A tweet from Nick Vallelonga reading "@realDonaldTrump 100% correct. Muslims in Jersey City cheering when towers went down. I saw it, as you did, possibly on local CBS news."

Vallelonga has since deleted his Twitter account; we have reached out for comment. His tweet to Trump followed a week in which Trump had said that he would consider closing down American mosques and bring back waterboarding, and egged on the supporters who assaulted a protestor at one of his rallies. It was also a week in which Trump repeated the vile lie that Muslims in Jersey City, New Jersey cheered as the World Trade Center collapsed. In a slow-motion version of later presidential tweetstorms, Trump spent the week demanding apologies, yelling about the media, and retweeting anyone who said anything nice about him.

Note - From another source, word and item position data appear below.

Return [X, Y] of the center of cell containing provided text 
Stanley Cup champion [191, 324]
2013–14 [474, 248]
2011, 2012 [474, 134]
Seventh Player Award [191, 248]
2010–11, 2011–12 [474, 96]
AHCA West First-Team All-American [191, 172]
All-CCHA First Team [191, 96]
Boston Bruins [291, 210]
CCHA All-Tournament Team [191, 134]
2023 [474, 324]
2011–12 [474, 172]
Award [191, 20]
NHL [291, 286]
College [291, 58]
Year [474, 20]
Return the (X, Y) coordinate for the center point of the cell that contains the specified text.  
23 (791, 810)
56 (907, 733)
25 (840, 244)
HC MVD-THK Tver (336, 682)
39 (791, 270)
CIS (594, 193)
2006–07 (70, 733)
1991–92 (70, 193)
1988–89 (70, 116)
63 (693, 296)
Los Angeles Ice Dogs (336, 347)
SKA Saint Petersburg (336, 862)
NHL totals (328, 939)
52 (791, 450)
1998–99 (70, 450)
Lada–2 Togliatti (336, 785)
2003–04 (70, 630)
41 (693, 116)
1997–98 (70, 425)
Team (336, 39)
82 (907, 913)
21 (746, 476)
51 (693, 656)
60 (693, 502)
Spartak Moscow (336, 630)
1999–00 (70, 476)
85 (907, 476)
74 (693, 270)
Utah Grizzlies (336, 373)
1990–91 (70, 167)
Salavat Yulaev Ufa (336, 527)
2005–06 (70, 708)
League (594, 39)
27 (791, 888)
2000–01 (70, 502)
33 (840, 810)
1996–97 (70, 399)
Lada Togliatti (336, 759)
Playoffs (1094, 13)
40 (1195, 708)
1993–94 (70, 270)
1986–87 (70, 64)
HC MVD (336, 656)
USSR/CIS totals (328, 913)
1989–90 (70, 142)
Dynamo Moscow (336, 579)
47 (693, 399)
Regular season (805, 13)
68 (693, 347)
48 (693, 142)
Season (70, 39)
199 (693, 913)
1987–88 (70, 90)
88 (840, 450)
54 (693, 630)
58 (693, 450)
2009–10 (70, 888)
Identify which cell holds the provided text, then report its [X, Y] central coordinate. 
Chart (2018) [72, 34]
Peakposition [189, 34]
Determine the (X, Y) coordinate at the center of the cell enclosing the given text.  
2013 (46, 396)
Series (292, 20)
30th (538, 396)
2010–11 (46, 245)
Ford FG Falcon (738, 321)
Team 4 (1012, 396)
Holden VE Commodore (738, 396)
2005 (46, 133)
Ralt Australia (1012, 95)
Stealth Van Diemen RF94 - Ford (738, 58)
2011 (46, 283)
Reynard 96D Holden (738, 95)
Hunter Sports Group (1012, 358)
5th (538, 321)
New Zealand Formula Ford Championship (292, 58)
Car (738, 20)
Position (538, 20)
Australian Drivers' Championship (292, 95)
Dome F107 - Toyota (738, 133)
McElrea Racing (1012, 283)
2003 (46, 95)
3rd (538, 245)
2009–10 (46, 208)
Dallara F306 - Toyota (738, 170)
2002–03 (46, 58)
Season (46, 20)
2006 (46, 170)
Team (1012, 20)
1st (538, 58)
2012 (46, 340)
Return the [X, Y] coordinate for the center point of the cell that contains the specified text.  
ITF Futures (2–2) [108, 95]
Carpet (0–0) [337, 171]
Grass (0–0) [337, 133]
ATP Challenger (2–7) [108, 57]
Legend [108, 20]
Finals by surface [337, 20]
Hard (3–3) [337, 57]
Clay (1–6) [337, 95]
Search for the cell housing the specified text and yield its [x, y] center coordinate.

(This was before Trump was forced to become more circumspect about retweets after repeatedly retweeting white supremacists.) Here’s a representative example of the types of sources Trump was having to rely on to back up his story: Alex Jones’ Infowars:

Vallelonga, who just won a Golden Globe for writing a movie about race relations in America, appears to have lost a contest Alex Jones won, in which the prize was Donald Trump’s attention. Well, every biopic needs a low point.